And they use a general prototype style language of writing Rust code. And where do they come
from? Usually those are people that were administrators before or they write shell scripts or they
come from other languages like scripting languages. And this is what they know. Nothing wrong
with that, but they haven't fully embraced what Rust is capable to offer. How do you discover
that you belong to this group in the code? Well, if you do things like this, you have
highly imperative code. You go through the code and then you tell the program, hey, do
this, do that, do this, do that, instead of using, for example, a declarative way of describing
what the stage should be. They also use magic return values like minus one or an empty string
to represent a certain special value instead of using errors. Everything is a string. Unwrap
is used freely. You clone all the things and you use the mod keyword. Why is cloning a bad
thing? I don't think it is. But the problem with clone is that you maybe don't buy into
the Rust model of ownership and borrowing. And that means that you bring what you learned
from the past from other languages to Rust and at some point you run into issues with
your architecture which you cannot easily resolve anymore. And this is why clone is kind
of a stop sign. It's not a warning sign, but it should make you think for a moment.
It's an indicator of structural problems in your code, if you like.

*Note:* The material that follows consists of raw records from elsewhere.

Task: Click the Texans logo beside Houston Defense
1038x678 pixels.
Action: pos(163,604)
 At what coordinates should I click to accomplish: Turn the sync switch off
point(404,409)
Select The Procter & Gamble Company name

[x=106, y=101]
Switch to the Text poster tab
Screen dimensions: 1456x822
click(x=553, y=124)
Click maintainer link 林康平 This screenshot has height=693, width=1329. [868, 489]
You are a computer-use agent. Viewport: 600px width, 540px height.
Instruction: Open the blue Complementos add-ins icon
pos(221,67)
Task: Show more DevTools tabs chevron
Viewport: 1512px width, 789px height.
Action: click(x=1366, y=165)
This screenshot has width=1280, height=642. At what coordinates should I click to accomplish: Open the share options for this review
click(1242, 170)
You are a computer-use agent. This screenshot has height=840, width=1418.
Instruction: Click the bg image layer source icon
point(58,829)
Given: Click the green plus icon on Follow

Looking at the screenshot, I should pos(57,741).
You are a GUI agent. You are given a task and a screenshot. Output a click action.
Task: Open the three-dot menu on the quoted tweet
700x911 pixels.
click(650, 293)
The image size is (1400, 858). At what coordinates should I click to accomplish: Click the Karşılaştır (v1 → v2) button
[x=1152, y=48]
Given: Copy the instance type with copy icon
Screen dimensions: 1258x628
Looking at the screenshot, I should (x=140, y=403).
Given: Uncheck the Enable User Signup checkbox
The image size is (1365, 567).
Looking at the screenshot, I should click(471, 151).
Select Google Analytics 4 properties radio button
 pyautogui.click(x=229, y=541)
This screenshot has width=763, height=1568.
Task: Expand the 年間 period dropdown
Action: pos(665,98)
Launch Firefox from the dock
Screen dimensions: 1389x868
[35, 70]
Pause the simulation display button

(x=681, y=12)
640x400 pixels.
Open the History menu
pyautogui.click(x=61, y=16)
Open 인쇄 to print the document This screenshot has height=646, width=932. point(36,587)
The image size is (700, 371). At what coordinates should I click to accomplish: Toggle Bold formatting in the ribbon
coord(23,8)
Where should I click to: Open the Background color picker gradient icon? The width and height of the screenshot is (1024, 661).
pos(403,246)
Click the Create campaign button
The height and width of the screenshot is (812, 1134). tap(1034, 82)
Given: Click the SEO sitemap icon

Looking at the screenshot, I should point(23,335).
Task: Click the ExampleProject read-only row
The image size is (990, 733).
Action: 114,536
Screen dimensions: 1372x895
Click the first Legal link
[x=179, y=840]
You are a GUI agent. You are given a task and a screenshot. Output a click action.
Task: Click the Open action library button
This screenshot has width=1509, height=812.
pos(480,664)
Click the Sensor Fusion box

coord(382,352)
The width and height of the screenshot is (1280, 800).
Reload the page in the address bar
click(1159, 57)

Okay. With that out of the way, let's make it a little more practical. How could we maybe
put this into practice and improve our code step by step? Imagine you wanted to calculate
prices for different cities for a bunch of hotels that you have in these cities. For
example, imagine this was a map. This is an actual map, by the way. Africa does not look
like this. And also, Jerusalem is not the center of the world. I mean, we can debate
about that, but certainly geographically there are some issues with this map. Imagine your
input looked something like this. It's a CSV file. You get a hotel name, a city, a date,
a room type, and a price. And you go through this file line by line and you try to parse
it into something that looks like that. For Brussels, you have a minimum hotel price of
40 bucks, a mean price of 80, and a maximum price of 150. Fun fact, I arrived yesterday
not having a hotel room because I thought I booked a hotel, but it was last year. So
I was in the upper range here. Thanks, Walshbeng, by the way, for sharing your room with me.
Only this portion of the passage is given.